§ **What you need to do**: Substitute "sliding" for "floating" in the records starting at the first line and ending at the line containing "[x=1341, y=820]", and reproduce those lines with every other character unchanged.

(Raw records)
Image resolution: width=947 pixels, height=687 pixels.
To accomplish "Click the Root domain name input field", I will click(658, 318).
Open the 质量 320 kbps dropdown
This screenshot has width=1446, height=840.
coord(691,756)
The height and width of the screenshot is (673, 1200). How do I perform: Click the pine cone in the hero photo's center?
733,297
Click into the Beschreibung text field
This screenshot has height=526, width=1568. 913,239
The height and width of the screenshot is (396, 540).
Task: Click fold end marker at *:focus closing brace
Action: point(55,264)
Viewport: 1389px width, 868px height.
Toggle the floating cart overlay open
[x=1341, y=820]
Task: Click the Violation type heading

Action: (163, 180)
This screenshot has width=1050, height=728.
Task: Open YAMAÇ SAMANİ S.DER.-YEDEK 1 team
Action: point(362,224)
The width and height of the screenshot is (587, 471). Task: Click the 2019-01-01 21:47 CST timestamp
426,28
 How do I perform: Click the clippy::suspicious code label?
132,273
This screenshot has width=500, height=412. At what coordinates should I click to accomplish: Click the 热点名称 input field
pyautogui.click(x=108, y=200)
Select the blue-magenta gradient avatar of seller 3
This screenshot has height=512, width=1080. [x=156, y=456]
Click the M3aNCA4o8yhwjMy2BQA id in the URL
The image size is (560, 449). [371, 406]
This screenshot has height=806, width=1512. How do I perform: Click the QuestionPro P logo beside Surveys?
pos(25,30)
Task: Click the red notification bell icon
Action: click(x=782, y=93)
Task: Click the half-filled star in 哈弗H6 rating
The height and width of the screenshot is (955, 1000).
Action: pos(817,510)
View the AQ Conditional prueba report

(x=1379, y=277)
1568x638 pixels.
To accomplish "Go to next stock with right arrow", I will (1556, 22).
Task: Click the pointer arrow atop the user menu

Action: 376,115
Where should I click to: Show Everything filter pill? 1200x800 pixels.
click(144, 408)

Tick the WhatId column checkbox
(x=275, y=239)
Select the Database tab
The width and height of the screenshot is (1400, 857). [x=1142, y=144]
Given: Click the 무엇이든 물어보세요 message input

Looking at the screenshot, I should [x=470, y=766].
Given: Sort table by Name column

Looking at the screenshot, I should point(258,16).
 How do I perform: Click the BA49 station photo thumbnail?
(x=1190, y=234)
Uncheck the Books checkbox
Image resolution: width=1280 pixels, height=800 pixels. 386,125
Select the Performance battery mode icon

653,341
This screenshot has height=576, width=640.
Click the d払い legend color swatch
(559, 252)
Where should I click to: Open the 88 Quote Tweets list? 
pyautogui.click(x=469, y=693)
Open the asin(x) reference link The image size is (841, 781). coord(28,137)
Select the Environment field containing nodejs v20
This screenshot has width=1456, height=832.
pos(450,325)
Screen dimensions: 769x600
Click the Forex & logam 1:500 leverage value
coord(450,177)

§ **In response**:
Image resolution: width=947 pixels, height=687 pixels.
To accomplish "Click the Root domain name input field", I will click(658, 318).
Open the 质量 320 kbps dropdown
This screenshot has width=1446, height=840.
coord(691,756)
The height and width of the screenshot is (673, 1200). How do I perform: Click the pine cone in the hero photo's center?
733,297
Click into the Beschreibung text field
This screenshot has height=526, width=1568. 913,239
The height and width of the screenshot is (396, 540).
Task: Click fold end marker at *:focus closing brace
Action: point(55,264)
Viewport: 1389px width, 868px height.
Toggle the sliding cart overlay open
[x=1341, y=820]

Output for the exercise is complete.